------ Source text
Abstract

In previous work, we have shown that the ionic strength-mediated differences found for the hydrodynamic dimensions of the human erythrocyte spectrin are not caused by secondary structural changes, but are caused more probably by subtle changes in tertiary interactions (LaBrake, C. C., Wang, L., Keiderling, T. A., and Fung, L. W.-M. (1993) Biochemistry 32, 10296-10302.). The substructure of spectrin has been suggested to be composed largely of triple alpha-helical bundle structural domains in tandem. In the present study, we used fluorescence and circular dichroism methods to study ionic strength effects on intact spectrin dimers and on recombinant peptides of spectrin domains of different lengths. We observed little ionic strength effect on the thermal unfolding temperature, Tm, values in these systems. However, we found that ionic strength-induced cooperativity in the unfolding processes was similar for the spectrin dimer and for peptides with two or three domains, as measured by entropy changes (DeltaSm). Although single-domain peptides exhibited rather variable DeltaSm values, depending on the specific domain, they showed little salt effects on the DeltaSm values themselves. This suggests that spectrin undergoes subtle ionic strength-induced conformational changes, probably near the interdomain regions of the molecule. These conformational changes may be responsible for the observed hydrodynamic and unfolding properties in intact spectrin under different ionic strength conditions. We suggest that recombinant peptides of various lengths may serve as models for studying the structural flexibility in spectrin.
------------
------ Dataset extract
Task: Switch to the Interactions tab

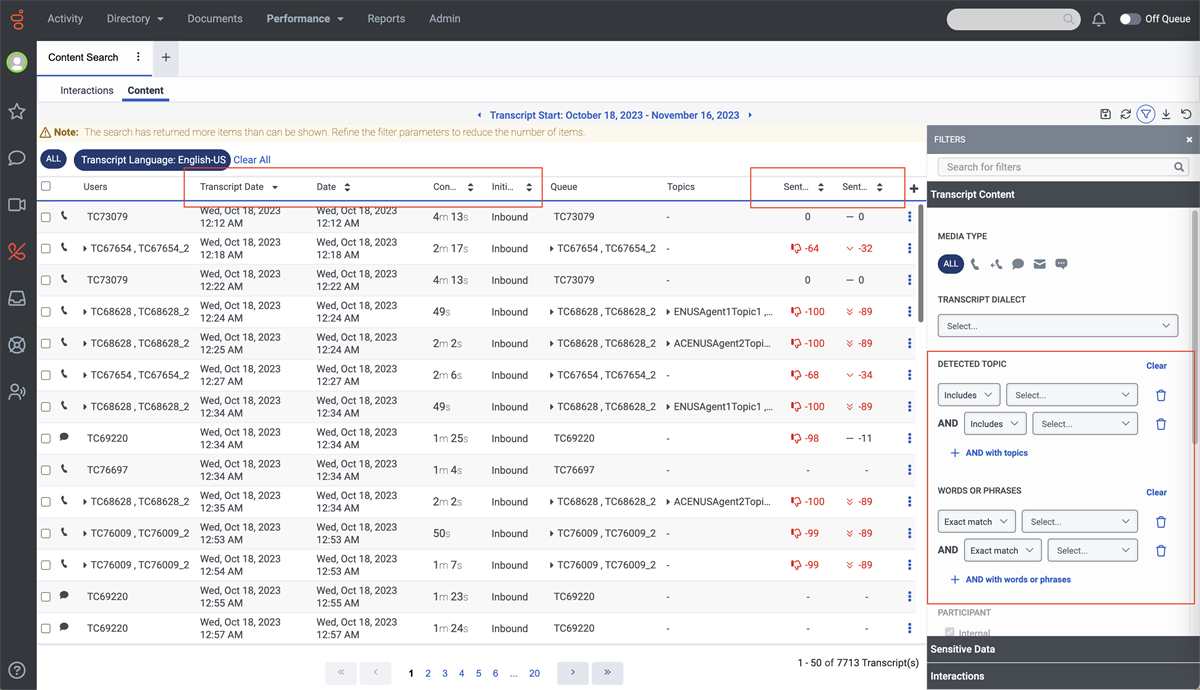Action: (87, 90)
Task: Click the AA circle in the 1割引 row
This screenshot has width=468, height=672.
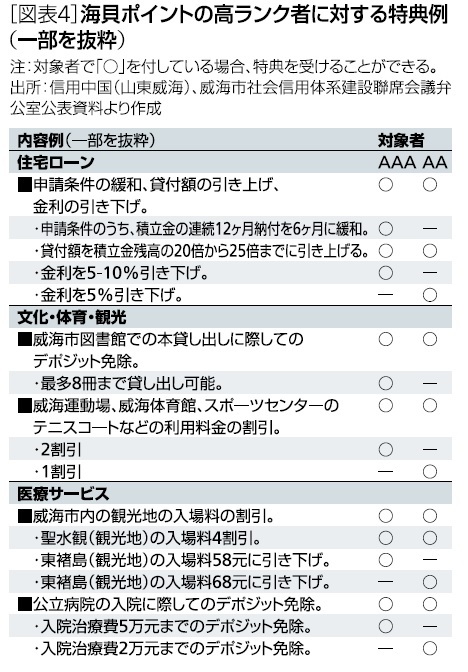Action: [x=430, y=472]
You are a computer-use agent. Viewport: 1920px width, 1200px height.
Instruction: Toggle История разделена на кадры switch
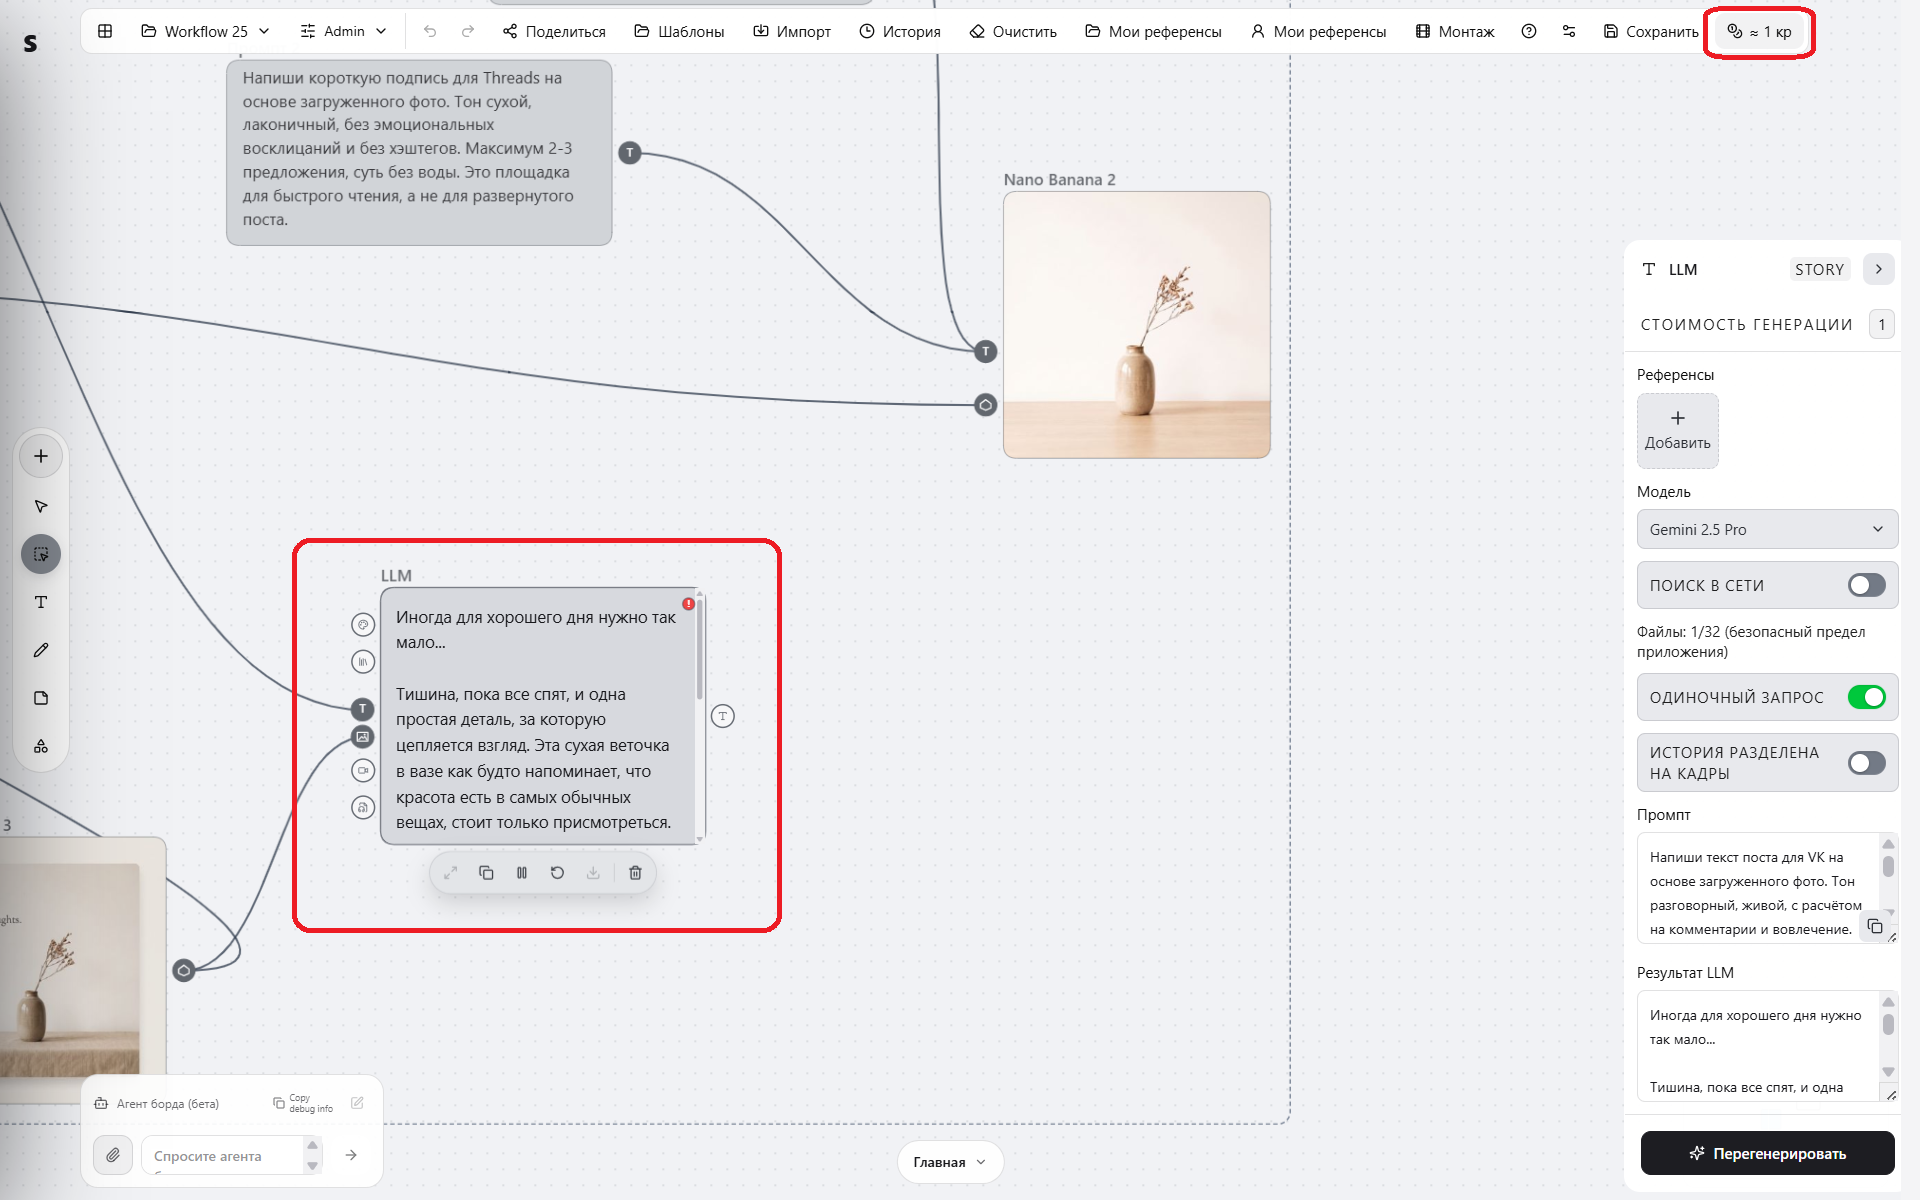1866,763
------------
* [Exercise]
Answer these questions from the spectrin abstract above:
1. Which two methods did the present study use?
2. Which value showed little ionic strength effect in these systems?
3. In what part of the spectrin molecule do the ionic strength-induced conformational changes probably occur?

* [Task solution]
1. Fluorescence and circular dichroism.
2. The thermal unfolding temperature, Tm.
3. Near the interdomain regions.